Instructions for the task: Put the entries from the line containing "At what coordinates should I click to accomplish: Focus" through the line containing "(x=301, y=502)" into a Markdown table with the columns Row and Line, where Row holds a running number and Line holds the line itself. Skip any blank lines.

Supplied information:
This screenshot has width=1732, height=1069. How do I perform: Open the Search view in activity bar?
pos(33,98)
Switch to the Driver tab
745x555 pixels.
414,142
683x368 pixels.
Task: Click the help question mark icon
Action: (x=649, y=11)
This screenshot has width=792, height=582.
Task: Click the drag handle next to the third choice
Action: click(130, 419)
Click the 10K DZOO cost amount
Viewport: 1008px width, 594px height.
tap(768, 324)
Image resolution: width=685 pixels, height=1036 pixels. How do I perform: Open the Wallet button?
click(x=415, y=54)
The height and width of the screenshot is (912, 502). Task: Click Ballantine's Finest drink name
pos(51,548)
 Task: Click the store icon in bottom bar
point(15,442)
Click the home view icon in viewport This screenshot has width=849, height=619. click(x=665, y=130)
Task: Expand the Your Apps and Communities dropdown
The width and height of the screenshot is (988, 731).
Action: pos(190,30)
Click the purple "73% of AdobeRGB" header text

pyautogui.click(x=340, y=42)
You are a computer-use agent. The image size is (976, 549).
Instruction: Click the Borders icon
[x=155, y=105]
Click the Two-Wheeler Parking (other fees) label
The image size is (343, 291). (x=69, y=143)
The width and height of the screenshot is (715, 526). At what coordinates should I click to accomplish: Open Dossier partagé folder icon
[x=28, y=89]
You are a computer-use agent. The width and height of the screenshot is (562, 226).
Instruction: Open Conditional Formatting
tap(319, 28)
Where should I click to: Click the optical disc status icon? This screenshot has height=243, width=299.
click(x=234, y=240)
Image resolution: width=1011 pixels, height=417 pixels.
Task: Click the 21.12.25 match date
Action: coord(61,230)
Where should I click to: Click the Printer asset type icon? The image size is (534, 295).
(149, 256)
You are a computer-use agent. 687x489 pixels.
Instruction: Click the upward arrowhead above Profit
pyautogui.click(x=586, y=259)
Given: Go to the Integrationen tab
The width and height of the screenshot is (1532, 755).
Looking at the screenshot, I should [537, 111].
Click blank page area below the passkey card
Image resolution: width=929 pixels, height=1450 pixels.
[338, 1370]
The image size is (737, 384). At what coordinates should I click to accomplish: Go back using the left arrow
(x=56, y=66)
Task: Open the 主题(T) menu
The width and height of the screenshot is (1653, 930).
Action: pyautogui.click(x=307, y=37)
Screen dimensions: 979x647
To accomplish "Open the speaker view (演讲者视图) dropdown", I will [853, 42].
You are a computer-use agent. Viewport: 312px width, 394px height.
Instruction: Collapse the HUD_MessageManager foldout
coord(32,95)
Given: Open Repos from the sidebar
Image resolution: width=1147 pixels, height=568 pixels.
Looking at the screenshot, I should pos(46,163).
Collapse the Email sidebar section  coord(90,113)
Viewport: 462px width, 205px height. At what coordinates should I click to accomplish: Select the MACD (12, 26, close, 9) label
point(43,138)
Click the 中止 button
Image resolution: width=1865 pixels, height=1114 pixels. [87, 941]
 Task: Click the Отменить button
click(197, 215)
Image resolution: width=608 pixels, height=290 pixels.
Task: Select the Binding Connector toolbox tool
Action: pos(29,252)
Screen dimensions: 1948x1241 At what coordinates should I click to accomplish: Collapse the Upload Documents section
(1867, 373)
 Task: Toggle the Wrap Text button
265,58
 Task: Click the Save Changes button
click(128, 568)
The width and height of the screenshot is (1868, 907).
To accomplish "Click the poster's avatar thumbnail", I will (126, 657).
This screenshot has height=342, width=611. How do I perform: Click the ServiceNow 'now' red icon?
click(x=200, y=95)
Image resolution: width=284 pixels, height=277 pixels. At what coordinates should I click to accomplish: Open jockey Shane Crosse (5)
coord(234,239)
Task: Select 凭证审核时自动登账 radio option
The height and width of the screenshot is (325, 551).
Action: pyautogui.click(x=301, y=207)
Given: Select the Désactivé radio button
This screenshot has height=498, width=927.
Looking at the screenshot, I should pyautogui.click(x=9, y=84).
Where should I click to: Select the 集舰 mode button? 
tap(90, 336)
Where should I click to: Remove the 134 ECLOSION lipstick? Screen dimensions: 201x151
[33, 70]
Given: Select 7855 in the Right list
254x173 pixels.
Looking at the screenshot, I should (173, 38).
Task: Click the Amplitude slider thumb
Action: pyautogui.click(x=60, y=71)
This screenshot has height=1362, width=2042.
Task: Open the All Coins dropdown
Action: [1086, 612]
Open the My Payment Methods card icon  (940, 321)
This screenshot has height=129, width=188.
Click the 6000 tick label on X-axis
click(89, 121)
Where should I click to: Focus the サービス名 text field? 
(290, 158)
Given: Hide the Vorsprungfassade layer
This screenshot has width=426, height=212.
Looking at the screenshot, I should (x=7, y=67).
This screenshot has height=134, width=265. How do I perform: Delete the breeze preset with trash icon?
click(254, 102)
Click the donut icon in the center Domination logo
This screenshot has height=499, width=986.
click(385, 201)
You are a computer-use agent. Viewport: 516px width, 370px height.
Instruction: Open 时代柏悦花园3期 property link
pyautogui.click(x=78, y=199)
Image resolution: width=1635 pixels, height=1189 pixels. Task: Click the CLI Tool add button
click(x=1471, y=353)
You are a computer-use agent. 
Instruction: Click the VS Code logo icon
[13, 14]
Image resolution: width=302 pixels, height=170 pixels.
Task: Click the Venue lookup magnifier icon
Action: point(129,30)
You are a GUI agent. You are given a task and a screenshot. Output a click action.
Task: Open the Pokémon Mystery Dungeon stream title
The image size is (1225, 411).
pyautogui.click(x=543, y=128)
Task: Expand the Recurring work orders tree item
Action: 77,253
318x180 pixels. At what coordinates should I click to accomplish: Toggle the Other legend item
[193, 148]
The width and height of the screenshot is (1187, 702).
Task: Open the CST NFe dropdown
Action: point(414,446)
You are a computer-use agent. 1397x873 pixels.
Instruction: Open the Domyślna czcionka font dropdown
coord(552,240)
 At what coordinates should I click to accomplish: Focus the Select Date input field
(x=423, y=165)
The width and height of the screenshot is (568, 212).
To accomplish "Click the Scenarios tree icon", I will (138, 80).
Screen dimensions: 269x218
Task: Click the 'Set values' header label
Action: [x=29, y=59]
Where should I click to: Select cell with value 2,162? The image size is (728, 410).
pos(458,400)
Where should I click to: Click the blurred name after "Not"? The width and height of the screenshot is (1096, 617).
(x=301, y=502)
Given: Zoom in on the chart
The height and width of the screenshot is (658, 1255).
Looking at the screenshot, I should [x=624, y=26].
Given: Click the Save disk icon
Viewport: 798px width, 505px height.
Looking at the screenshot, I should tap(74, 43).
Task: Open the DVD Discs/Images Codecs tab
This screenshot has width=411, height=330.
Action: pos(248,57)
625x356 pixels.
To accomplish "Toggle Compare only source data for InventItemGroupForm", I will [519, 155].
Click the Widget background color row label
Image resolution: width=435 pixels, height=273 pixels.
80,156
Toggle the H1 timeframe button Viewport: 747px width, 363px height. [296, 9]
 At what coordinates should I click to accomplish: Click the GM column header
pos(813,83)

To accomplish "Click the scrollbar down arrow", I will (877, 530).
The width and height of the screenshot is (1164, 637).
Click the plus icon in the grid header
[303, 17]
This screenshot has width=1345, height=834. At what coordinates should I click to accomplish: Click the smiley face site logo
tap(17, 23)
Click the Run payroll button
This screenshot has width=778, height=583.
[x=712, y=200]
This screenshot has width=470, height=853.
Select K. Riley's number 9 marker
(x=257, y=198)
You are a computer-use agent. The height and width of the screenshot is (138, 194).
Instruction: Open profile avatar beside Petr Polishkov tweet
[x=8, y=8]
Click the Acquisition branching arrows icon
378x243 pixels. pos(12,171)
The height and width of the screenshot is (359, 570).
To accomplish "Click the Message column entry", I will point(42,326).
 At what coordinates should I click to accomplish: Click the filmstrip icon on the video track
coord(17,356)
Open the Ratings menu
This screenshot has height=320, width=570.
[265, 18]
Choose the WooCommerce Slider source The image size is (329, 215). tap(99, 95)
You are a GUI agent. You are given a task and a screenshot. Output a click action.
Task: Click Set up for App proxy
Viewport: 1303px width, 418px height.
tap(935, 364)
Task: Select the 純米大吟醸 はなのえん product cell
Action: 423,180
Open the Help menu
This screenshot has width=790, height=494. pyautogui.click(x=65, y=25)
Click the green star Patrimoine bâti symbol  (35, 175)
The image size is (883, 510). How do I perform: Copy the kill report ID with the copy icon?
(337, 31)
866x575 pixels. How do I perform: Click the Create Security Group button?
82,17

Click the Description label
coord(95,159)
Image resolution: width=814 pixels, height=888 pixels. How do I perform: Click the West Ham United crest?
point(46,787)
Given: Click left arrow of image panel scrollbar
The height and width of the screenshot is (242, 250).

Answer for the task:
| Row | Line |
|---|---|
| 1 |  At what coordinates should I click to accomplish: Focus the Select Date input field |
| 2 | (x=423, y=165) |
| 3 | The width and height of the screenshot is (568, 212). |
| 4 | To accomplish "Click the Scenarios tree icon", I will (138, 80). |
| 5 | Screen dimensions: 269x218 |
| 6 | Task: Click the 'Set values' header label |
| 7 | Action: [x=29, y=59] |
| 8 | Where should I click to: Select cell with value 2,162? The image size is (728, 410). |
| 9 | pos(458,400) |
| 10 | Where should I click to: Click the blurred name after "Not"? The width and height of the screenshot is (1096, 617). |
| 11 | (x=301, y=502) |